**WHAT THE TASK REQUIRES:**
Check each line of the data for "magnifier", and copy the ones that have it.

Dataset entries
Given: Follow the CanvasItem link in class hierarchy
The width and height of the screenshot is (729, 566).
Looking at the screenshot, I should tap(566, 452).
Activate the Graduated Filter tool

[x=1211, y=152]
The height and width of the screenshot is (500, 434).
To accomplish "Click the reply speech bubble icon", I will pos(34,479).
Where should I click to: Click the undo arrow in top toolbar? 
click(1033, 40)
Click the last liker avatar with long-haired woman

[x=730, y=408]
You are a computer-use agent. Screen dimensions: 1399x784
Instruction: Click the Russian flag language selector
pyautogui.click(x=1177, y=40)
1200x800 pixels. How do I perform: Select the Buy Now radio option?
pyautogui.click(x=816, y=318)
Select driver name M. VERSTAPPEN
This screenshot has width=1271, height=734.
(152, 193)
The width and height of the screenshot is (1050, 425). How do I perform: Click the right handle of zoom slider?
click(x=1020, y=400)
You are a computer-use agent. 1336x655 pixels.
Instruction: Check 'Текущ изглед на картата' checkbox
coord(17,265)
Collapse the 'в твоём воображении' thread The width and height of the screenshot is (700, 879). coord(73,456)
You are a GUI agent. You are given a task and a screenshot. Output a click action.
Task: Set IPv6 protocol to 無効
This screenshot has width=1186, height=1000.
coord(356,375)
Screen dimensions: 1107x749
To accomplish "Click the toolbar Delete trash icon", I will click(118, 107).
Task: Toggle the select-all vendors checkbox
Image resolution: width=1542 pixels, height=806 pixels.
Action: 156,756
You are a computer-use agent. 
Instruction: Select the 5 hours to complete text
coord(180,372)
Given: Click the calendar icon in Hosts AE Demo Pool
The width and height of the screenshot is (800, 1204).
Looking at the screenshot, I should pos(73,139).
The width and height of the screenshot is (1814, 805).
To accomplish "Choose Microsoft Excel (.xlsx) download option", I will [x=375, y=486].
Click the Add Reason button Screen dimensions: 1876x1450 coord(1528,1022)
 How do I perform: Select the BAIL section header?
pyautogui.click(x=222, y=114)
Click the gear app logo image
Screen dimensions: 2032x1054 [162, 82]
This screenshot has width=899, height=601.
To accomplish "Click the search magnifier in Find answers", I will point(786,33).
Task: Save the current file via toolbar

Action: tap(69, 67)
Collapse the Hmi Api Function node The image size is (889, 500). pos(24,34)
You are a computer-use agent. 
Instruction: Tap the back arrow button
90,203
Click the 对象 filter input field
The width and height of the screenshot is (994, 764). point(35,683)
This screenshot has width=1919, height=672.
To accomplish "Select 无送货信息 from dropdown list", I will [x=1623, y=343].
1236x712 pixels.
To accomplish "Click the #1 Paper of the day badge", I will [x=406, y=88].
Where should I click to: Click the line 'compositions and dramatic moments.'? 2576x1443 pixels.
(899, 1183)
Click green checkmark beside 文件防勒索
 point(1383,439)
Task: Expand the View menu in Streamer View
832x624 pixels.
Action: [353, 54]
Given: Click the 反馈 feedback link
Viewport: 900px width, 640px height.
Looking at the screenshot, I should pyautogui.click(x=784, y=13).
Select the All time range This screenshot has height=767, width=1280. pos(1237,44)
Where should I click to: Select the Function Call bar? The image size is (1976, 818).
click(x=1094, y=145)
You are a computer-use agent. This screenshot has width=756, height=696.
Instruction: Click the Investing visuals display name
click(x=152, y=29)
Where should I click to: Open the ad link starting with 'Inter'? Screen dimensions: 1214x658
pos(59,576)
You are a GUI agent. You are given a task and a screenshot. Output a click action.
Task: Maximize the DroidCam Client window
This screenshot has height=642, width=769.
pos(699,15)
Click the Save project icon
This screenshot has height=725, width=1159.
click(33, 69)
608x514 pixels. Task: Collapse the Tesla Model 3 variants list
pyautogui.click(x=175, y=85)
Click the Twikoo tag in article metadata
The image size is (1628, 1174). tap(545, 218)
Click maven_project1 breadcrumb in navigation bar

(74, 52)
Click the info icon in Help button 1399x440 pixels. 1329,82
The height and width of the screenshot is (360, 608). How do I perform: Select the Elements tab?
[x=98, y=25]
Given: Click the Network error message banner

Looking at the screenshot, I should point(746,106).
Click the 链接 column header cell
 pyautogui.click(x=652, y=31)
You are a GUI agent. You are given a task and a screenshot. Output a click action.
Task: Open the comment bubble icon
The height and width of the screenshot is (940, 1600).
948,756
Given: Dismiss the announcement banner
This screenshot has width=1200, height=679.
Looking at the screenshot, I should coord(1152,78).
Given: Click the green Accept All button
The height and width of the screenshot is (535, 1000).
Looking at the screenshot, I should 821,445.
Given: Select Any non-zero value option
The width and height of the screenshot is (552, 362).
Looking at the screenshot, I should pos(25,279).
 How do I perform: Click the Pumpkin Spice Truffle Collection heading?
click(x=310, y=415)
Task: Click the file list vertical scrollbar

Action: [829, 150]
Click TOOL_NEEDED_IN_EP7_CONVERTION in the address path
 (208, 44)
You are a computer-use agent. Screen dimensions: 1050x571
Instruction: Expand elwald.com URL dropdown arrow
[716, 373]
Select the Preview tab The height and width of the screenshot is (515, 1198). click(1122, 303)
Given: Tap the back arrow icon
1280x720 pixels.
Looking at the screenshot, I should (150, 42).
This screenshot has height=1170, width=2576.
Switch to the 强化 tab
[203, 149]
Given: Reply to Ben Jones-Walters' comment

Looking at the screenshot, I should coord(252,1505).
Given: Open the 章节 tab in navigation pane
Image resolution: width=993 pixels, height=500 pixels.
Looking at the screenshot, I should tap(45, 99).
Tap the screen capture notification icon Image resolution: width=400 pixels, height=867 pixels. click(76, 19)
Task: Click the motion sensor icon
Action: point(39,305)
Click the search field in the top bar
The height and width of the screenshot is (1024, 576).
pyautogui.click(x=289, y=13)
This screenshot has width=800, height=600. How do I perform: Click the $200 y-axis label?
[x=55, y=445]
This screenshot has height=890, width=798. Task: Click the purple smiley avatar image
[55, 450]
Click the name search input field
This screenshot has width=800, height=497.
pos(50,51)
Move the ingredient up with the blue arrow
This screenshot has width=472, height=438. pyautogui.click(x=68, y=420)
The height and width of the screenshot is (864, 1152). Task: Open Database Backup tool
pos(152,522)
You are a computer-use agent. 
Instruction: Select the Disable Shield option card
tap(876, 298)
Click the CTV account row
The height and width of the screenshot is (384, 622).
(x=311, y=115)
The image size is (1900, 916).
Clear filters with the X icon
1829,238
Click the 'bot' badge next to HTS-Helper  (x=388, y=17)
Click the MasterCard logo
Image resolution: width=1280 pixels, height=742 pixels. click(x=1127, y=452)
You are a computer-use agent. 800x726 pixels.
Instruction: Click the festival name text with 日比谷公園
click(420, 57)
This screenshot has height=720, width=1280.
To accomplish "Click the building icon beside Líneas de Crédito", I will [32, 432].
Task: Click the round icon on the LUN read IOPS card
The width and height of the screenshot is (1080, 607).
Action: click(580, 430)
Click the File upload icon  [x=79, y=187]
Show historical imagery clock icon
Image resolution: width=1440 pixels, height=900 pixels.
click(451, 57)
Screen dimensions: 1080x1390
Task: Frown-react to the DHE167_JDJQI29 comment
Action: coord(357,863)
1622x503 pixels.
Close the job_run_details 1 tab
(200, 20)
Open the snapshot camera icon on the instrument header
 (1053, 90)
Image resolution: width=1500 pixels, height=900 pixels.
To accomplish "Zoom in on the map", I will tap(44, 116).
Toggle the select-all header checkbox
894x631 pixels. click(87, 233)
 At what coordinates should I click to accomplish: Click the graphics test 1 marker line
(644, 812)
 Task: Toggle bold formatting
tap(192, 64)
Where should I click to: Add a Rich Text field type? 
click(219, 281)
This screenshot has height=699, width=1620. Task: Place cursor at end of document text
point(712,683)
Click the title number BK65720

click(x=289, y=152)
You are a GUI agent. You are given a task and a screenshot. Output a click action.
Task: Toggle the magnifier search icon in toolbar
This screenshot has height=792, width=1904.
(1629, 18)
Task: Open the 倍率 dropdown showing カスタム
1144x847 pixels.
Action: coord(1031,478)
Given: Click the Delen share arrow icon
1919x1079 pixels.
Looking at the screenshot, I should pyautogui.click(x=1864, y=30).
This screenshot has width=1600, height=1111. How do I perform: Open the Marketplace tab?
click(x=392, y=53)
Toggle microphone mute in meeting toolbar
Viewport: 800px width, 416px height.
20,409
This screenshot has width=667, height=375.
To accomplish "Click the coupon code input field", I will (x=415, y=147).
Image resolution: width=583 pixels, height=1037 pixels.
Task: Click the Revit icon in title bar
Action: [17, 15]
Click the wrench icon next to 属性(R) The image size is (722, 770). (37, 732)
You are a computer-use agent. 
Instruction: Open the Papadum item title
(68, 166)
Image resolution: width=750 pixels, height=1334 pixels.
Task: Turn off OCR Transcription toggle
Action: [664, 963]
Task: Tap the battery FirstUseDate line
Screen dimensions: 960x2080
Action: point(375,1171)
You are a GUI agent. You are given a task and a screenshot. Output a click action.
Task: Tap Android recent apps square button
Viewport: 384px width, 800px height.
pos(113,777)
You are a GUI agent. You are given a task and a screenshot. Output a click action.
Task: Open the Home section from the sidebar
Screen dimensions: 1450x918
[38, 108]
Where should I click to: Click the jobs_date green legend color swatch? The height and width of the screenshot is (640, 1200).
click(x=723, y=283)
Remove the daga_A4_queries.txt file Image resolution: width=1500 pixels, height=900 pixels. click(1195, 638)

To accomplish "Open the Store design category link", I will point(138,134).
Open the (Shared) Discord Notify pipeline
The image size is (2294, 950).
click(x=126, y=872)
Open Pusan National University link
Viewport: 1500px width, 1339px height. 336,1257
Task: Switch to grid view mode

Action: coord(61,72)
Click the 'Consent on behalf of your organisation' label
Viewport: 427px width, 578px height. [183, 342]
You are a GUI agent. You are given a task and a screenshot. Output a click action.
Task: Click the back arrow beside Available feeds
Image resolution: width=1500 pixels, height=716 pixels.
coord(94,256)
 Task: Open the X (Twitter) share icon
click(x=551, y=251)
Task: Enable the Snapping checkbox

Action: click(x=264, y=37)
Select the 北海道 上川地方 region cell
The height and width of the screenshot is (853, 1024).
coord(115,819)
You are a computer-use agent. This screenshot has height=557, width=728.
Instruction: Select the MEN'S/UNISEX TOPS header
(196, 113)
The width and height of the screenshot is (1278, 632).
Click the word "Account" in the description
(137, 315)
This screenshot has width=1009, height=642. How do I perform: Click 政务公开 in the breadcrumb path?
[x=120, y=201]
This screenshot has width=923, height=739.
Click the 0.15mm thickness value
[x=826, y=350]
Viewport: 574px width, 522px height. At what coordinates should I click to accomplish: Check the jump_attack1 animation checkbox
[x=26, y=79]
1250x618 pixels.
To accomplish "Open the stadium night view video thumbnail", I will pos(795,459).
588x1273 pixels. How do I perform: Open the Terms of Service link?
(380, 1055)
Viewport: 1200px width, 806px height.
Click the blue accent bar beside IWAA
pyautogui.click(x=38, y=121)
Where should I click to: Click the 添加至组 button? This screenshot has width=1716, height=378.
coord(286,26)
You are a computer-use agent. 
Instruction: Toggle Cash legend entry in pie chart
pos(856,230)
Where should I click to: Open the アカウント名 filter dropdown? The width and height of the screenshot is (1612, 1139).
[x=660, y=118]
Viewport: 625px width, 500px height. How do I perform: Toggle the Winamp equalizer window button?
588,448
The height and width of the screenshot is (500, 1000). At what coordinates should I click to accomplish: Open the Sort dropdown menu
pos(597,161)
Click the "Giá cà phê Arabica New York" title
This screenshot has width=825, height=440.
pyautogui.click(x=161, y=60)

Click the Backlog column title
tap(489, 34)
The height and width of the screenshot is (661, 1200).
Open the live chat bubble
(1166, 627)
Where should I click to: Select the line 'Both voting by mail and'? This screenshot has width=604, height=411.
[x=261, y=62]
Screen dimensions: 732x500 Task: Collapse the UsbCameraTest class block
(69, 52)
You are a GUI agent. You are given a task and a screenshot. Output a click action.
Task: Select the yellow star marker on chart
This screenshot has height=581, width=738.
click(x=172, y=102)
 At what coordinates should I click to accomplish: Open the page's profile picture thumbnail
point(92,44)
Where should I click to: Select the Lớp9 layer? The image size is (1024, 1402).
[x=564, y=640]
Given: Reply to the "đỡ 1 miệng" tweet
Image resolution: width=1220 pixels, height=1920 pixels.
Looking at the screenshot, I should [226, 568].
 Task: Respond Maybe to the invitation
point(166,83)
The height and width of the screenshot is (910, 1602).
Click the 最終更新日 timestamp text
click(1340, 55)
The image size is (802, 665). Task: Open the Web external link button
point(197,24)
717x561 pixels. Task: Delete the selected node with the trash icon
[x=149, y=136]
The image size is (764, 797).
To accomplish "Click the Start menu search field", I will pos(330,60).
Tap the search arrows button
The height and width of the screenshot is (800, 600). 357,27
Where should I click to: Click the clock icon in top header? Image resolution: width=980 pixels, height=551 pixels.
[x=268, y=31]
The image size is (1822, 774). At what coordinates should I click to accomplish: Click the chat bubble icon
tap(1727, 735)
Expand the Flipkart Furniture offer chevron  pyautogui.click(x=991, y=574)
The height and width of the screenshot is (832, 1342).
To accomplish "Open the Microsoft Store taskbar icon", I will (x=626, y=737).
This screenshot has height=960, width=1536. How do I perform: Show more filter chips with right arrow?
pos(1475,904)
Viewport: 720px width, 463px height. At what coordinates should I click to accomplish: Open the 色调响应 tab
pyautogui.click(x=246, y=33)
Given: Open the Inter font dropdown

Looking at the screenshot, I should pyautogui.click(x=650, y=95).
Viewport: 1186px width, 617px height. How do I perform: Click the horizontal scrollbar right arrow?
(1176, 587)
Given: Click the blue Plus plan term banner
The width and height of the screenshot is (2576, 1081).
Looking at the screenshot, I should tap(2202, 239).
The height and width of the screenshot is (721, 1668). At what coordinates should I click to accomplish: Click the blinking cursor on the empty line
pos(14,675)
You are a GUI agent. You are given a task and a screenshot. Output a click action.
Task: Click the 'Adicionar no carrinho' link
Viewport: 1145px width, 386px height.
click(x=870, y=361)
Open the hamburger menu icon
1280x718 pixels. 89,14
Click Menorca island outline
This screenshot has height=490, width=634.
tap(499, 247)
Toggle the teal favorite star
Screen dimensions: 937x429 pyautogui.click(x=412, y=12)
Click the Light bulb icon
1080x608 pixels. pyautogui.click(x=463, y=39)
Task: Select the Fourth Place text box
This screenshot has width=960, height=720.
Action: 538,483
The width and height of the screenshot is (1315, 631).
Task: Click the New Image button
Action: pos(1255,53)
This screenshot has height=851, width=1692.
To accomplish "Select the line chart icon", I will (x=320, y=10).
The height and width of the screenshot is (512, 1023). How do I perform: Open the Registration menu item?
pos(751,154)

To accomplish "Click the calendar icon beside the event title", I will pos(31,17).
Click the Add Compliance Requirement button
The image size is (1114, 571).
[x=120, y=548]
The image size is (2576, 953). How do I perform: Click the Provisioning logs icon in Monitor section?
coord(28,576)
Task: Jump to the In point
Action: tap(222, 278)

**WRITTEN ANSWER:**
To accomplish "Click the search magnifier in Find answers", I will point(786,33).
Task: Toggle the magnifier search icon in toolbar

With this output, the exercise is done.